Within any given company, many devices, programs, and applications require licenses for an organization to legally own and use their services. As an organization grows, it can become cumbersome to manage these licenses, but doing so is important to prevent any legal trouble or fines. Your organization should implement routine license monitoring to ensure that every license in use is valid or due to expire. The IT department should keep careful track of all licensed resources, including software and hardware, and should manage those licenses to ensure that services are not interrupted.

Question 15

What happens to an expired license vs non-expired license?

Answer 15

An expired license, even for a service or application that you purchased, means that the organization or system is no longer authorized to use the application. Continuing to use the application after license expiration could result in legal and security issues. Legal issues arise when the organization no longer has rights to use the software, and security issues arise when the organization can no longer use the vendor’s licensed services to update the software. A non-expired licenses means the organization can still use the software and obtain regular updates from the software vendor.

Question 16

Why do data retention requirements exist?

Answer 16

Data retention requirements exist for certain types of sensitive data or records. For example, sensitive data being processed by a computer system, stored on media or accessed by a person. While organizations can create their own data retention policy, they must also adhere to a number of data retention laws, especially if these organizations operate within regulated industries and compliance laws.

Question 17

What does PII consist of?

Answer 17

Personally Identifiable Information (PII) is information that defines you as an individual. Personally identifiable information (PII) can be an individual’s race, name, date & place of birth, biometric, medical, financial, or employment information, social security number (SSN), phone number, address, etc. This information, along with credit card numbers and personal government-issued information, can be used in identity theft when a person impersonates you.

Question 18

Why is GDPR so important?

Answer 18

General Data Protection Regulation (GDPR)
General Data Protection Regulation (GDPR) is a new compliance standard started in the EU. Personal information no longer used must be removed by the company. Companies can be fined if they store required information only but cannot justify why they have the personal information.

Question 19

What is PHI?

Answer 19

Protected Health Information (PHI)
Protected Health Information (PHI) is any information that can be used to identify an individual. This information is created, used, or disclosed while providing health care services, such as a diagnosis or treatment. This information, along with medical records, conversations between doctors and nurses about treatment, billing information, and any patient-identifiable information, are all available in a health insurance company’s computer system.

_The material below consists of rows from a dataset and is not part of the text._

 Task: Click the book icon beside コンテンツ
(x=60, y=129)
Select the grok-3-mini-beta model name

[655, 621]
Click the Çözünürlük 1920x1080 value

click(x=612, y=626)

In the US, PHI is protected through the Health Insurance Portability and Accountability Act (HIPAA). Any covered provider who handles your PHI must meet HIPAA’s requirements for data security and privacy, including health insurance companies and third-party healthcare providers like billing services and outpatient providers.

Question 20

What is PCI compliance?

Answer 20

Payment Card Industry (PCI) compliance is associated with electronic commerce, and how websites handle your credit card information.